To use the Law of Sines to find side \( a \) in the triangle where \( m\angle C = 38° \) and side \( c = 22 \text{ mi} \), we start by noting that to apply the Law of Sines, we typically look for the relationship between the sine of the angles and the lengths of the opposite sides.

In this case, we also need to know the angle opposite to side \( a \). However, since angle \( C = 38° \) is given, we can deduce that angle \( A + B + C = 180° \). Assuming that we can derive or are given another angle (or can deduce it), then we would set up the Law of Sines as follows:

\[ \frac{a}{\sin A} = \frac{c}{\sin C} \]

This yields:

\[ \frac{a}{\sin A} = \frac{22 \text{ mi}}{\sin 38°} \]

From this equation, we can isolate \( a \):

\[ a = \frac{22 \text{ mi} \cdot \sin A}{\sin 38°} \]
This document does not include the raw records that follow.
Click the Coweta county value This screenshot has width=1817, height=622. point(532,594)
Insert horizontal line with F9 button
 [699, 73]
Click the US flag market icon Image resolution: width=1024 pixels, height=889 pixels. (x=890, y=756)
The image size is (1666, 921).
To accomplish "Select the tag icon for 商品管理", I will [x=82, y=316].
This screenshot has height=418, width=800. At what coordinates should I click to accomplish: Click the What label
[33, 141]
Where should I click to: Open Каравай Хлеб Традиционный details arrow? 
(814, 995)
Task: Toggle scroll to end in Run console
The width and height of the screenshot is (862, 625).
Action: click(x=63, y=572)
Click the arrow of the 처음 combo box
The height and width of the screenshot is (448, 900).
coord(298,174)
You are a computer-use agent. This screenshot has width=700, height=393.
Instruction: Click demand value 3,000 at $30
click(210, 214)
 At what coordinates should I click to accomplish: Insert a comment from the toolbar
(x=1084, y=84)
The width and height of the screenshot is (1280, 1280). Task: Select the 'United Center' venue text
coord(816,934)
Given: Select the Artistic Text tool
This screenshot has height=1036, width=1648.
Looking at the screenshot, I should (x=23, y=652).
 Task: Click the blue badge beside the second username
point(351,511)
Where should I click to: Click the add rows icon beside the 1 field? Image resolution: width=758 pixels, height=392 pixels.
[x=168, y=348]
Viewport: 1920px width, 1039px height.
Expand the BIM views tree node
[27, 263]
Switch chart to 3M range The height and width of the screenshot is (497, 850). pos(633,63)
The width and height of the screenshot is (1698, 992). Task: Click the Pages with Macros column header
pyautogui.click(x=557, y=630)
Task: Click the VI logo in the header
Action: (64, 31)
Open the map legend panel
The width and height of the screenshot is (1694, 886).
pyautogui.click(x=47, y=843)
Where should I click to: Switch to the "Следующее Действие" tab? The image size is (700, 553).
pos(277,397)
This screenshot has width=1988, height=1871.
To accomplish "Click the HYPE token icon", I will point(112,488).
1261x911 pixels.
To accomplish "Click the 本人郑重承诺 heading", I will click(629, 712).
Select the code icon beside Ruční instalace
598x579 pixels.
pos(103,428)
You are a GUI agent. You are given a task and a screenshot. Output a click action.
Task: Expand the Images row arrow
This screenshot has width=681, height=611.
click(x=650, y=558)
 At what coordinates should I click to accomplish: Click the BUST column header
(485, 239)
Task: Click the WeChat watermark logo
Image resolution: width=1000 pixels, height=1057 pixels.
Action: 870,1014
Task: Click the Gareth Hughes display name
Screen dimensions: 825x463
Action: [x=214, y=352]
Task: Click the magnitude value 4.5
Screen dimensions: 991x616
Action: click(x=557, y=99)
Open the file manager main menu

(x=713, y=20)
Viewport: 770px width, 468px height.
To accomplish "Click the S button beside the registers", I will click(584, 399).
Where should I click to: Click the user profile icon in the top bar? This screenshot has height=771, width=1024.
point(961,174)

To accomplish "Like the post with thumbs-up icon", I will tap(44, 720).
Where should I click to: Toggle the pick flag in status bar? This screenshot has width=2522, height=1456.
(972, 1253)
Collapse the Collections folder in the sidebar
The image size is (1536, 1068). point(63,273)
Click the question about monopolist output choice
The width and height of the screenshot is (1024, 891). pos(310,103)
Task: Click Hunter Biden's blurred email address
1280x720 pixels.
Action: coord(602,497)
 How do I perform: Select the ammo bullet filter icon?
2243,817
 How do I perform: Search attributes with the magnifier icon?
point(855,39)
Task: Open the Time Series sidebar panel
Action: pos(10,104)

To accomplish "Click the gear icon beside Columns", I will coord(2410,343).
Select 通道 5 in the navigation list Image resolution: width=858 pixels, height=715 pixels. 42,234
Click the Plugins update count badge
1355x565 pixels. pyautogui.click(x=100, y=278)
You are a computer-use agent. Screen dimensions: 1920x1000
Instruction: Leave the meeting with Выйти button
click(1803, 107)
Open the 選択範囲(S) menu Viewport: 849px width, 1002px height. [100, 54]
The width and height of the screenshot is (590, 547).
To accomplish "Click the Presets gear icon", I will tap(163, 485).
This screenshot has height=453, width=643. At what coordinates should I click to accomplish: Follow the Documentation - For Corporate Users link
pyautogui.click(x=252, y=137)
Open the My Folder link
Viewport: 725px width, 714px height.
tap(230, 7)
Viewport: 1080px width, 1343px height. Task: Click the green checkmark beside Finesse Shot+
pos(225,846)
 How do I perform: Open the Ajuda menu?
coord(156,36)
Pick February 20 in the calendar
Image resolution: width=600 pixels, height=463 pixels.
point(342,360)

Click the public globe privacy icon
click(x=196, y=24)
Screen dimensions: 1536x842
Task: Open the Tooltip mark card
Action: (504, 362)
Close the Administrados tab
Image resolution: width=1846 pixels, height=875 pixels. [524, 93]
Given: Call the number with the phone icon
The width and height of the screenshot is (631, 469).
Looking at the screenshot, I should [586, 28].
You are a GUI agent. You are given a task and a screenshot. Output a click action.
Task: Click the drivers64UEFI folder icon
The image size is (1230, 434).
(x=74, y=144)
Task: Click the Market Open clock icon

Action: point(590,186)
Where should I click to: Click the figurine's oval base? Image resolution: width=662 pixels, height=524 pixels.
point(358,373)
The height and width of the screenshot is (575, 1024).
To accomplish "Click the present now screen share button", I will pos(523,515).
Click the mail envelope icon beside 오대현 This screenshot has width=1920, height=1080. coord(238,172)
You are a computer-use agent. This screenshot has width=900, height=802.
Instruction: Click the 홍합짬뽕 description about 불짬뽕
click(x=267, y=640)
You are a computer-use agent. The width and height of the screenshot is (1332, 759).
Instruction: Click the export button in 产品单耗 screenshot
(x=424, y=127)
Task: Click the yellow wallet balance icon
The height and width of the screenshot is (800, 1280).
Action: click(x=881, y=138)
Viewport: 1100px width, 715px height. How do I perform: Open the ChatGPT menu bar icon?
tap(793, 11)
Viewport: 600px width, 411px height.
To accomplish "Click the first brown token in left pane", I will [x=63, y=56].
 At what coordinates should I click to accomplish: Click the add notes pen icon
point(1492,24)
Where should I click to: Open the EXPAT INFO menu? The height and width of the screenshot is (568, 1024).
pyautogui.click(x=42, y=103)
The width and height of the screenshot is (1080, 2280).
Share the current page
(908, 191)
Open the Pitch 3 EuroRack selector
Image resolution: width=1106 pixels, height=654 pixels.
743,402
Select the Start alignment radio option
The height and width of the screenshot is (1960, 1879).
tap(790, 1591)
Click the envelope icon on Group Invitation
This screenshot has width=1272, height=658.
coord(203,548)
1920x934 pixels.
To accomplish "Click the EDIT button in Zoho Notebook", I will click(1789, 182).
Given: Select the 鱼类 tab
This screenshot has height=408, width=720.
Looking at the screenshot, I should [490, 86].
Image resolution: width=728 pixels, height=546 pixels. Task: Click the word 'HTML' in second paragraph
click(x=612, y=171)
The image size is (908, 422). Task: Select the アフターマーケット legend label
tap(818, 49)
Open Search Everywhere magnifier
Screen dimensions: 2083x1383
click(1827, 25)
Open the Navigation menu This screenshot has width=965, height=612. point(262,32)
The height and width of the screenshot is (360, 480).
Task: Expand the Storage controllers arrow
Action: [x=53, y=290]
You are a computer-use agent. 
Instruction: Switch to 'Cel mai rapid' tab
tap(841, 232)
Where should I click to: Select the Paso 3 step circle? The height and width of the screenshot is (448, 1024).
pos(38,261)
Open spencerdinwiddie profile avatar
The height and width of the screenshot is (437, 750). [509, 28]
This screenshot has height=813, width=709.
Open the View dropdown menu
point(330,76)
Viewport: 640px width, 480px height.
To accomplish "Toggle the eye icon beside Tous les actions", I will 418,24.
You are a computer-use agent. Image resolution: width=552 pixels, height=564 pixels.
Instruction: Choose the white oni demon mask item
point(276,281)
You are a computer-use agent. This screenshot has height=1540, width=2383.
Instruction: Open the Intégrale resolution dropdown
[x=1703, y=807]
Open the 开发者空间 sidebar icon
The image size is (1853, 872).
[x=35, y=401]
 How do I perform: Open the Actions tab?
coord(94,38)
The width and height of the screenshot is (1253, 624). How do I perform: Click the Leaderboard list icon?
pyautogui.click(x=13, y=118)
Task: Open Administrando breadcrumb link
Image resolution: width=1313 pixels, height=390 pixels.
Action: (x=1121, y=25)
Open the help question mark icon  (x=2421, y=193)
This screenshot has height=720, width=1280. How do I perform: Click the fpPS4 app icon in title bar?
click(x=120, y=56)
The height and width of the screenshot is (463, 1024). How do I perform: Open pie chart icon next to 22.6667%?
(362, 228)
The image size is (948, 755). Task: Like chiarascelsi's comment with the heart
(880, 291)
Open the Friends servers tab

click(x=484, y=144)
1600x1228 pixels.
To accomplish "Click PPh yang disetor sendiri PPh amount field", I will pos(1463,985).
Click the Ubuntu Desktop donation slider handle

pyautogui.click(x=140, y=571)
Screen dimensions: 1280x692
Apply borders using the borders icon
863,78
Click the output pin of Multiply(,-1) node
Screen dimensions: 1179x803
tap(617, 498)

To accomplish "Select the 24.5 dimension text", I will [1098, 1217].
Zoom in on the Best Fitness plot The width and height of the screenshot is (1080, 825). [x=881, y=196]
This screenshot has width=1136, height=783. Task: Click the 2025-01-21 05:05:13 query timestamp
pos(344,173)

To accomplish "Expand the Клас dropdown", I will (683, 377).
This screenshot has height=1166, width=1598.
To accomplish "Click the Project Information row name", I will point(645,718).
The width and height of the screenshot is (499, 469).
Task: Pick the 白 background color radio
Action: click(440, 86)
However, based on the original question's options, we can find the correct format to represent the Law of Sines based on the responses listed.

Considering the responses you provided, the correct equation based on \( m∠C = 38° \) and side \( c = 22 \text{ mi} \) would involve \( \sin 38° \) with \( a \):

Thus, the answer can be represented as:

\[ \frac{\sin 38°}{22 \text{ mi}} = \frac{\sin A}{a} \]

This suggests that:

The correct response should be:

\(\sin 38° / 22 mi. = \sin 90° / a\)

This implies that the angle \( A \) being opposite to side \( a \) must be \( 90° \), meaning we are dealing with a right triangle for this particular option.